Sem casa, sem renda, sem máscaras, sem álcool gel, sem mesmo água para lavar as mãos e com alimentação insuficiente. Esta é a situação de duas mil pessoas que vivem nas ruas de Porto Alegre. Diante disso, as Defensorias Públicas do Estado e da União estão pedindo a instauração de ação civil pública contra a prefeitura da capital e a Fundação de Assistência Social e Cidadania (FASC), órgão do município que deve atender aos sem teto. Na ação, as duas Defensorias exigem, por exemplo, que a prefeitura requisite ou alugue quartos de hotéis, motéis e pensões para garantir “o isolamento e a higiene básica adequada das pessoas em situação de rua durante a pandemia da covid-19”.

Outra alternativa seria o uso de escolas e ginásios esportivos, ora sem utilização, para abrigar quem vive nas calçadas, praças, parques ou sob os viadutos. A prefeitura e a FASC igualmente devem providenciar “pagamento de benefício eventual, ou, ainda, de aluguel social, a toda a população em situação de rua, enquanto perdurar a pandemia da covid-19”. Reivindica-se também a realização de testes para coronavírus, distribuição de material informativo, máscaras e álcool gel, fornecimento de alimentação e de insumos básicos de higiene e vestuário.

Quem ajuda é a comunidade

A decisão das duas Defensorias ocorreu após considerarem insatisfatória a resposta do município às questões levantadas quanto à proteção dos moradores de rua em tempo de pandemia.

● VERIFIQUE A COMPREENSÃO:
1. Responda com base no texto sobre a população de rua de Porto Alegre:
(a) Quantas pessoas vivem nas ruas de Porto Alegre?
(b) Que espaços, ora sem utilização, são apontados como outra alternativa para abrigar essas pessoas?
(c) O que as duas Defensorias consideraram insatisfatório antes de tomar a decisão?
2. Transcreva literalmente o trecho do texto sobre a população de rua de Porto Alegre que começa nas palavras "Quem ajuda é" e termina logo após "tempo de pandemia.".

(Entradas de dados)
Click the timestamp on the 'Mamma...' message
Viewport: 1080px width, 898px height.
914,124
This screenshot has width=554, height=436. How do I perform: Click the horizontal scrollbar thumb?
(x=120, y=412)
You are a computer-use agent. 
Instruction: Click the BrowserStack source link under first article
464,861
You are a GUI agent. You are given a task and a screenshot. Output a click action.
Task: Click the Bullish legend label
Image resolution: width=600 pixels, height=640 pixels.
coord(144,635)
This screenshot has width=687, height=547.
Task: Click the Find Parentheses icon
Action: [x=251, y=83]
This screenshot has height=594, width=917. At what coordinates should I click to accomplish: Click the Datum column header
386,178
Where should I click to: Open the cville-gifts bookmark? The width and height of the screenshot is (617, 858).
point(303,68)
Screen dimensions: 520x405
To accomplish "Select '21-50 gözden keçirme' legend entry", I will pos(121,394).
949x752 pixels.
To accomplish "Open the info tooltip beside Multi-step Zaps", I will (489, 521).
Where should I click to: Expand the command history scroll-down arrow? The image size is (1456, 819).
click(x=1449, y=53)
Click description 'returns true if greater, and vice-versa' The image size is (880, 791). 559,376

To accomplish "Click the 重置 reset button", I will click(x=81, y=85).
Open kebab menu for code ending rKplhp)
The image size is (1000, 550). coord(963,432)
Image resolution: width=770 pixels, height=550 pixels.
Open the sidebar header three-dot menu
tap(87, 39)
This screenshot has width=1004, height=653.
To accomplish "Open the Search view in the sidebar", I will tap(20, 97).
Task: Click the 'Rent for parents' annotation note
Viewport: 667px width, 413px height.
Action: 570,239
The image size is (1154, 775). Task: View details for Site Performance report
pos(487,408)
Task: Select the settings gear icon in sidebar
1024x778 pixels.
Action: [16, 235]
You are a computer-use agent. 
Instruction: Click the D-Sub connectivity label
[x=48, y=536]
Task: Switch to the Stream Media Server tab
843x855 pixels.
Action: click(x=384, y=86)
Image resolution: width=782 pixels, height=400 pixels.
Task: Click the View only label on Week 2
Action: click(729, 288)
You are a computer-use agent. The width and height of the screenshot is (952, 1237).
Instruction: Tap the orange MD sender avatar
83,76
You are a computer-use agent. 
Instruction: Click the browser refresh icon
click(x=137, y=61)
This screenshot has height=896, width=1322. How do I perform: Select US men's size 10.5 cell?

● RESPOSTAS ÀS TAREFAS:
1.
(a) Duas mil pessoas.
(b) Escolas e ginásios esportivos.
(c) A resposta do município às questões levantadas quanto à proteção dos moradores de rua em tempo de pandemia.

2.
Quem ajuda é a comunidade

A decisão das duas Defensorias ocorreu após considerarem insatisfatória a resposta do município às questões levantadas quanto à proteção dos moradores de rua em tempo de pandemia.